_To be done:_
Copy the entries from the line containing "Image resolution: width=278" through the end of the entries, inclusive, with their requests, and adjust every coordinate in the answers by -95. Omit the pictures.

_Records supplied:_
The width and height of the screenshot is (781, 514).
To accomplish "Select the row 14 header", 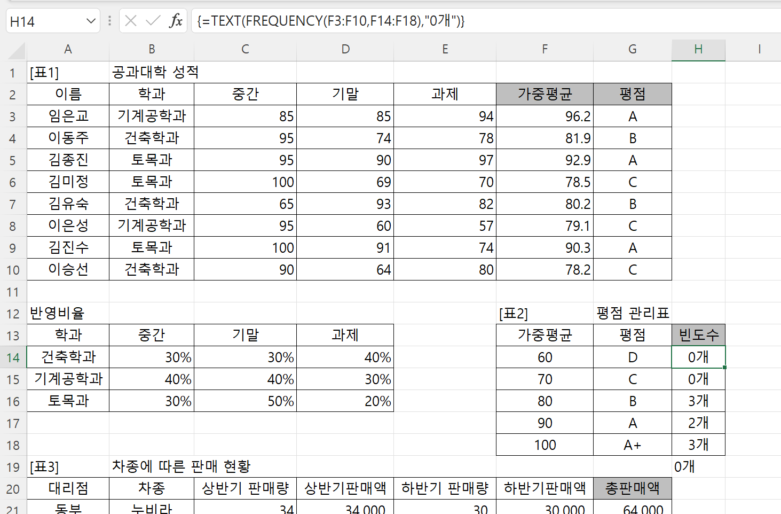I will [13, 357].
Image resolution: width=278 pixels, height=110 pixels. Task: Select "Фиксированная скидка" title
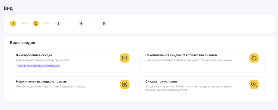pyautogui.click(x=34, y=55)
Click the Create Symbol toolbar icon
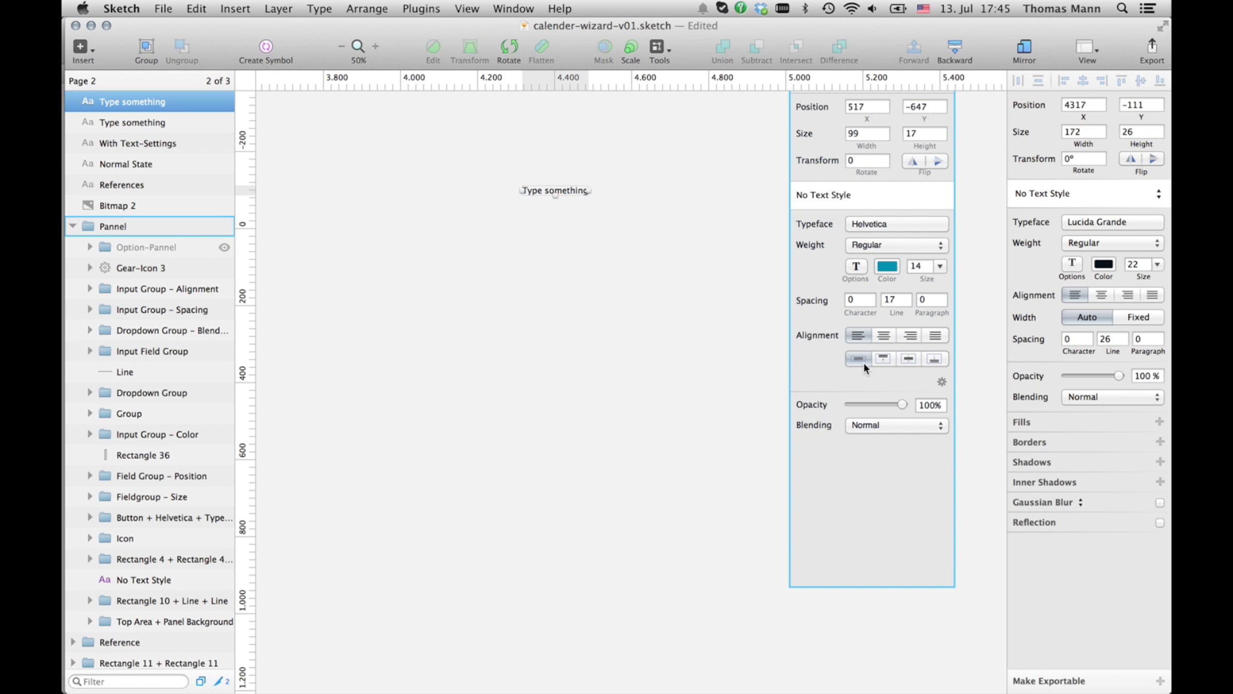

_Task response:_
Image resolution: width=278 pixels, height=110 pixels. Task: Select "Фиксированная скидка" title
pyautogui.click(x=-61, y=-40)
Click the Create Symbol toolbar icon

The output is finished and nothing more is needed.